Bridging the gap between the natural language and structured data sets
Reference number | |
Coordinator | Starcounter AB |
Funding from Vinnova | SEK 972 734 |
Project duration | September 2023 - May 2024 |
Status | Completed |
Venture | Emerging technology solutions |
Call | Emerging technology solutions stage 1 2023 |
Important results from the project
Starcounter´s team has validated the hypothesis that a modified large language model can translate sentences in natural language into Starcounter´s data model to perform numerical operations, i.e. creating correct database queries without special expertise in how such queries are asked or expertise in the data model used. We see that the results produced are strong indications that this is feasible.
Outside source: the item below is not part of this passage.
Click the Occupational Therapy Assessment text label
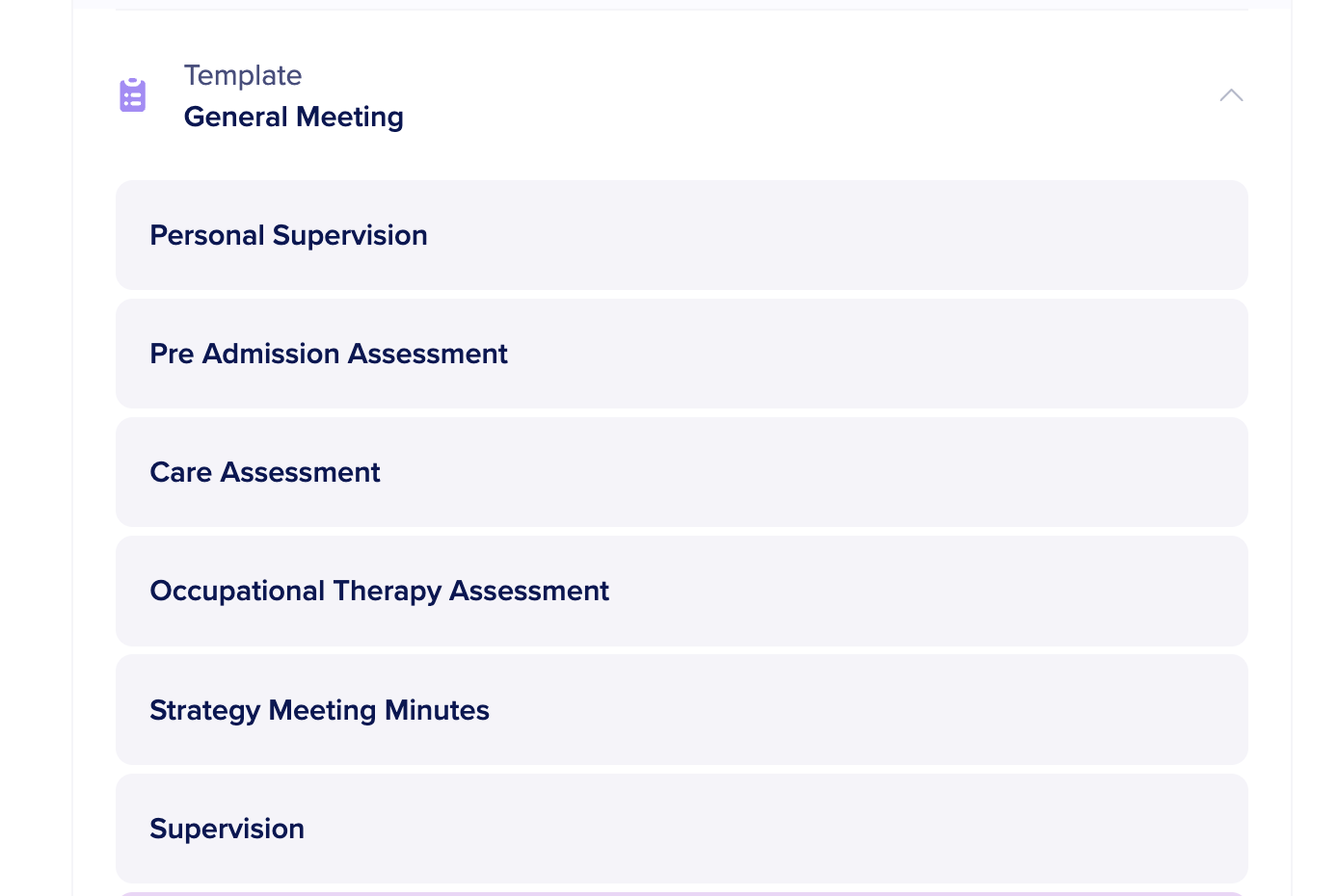379,591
Expected long term effects
The result of the project was a Proof-of-Concept implementation that can produce database queries in Starcounter´s data model from natural language. The quality of the database queries produced made us choose to further develop this technology. The project has given good indications that this innovation can pave the way for changing the way enterprise software can be used and adapted to increasing needs.
Approach and implementation
Starcounter started by creating a diversified dataset and conducted a series of experiments with both external API-based language models and our own locally trained models based on CodeLlama, Llama3 and OpenCodeInterpreter. We applied various modern techniques withinin the LLM-field to achieve efficient and generalized learning of our paradigm. These models were tested to generate structured data representations in our domain-specific language, which map to our data model. The models achieved a high level of precision on our benchmarks and evaluations.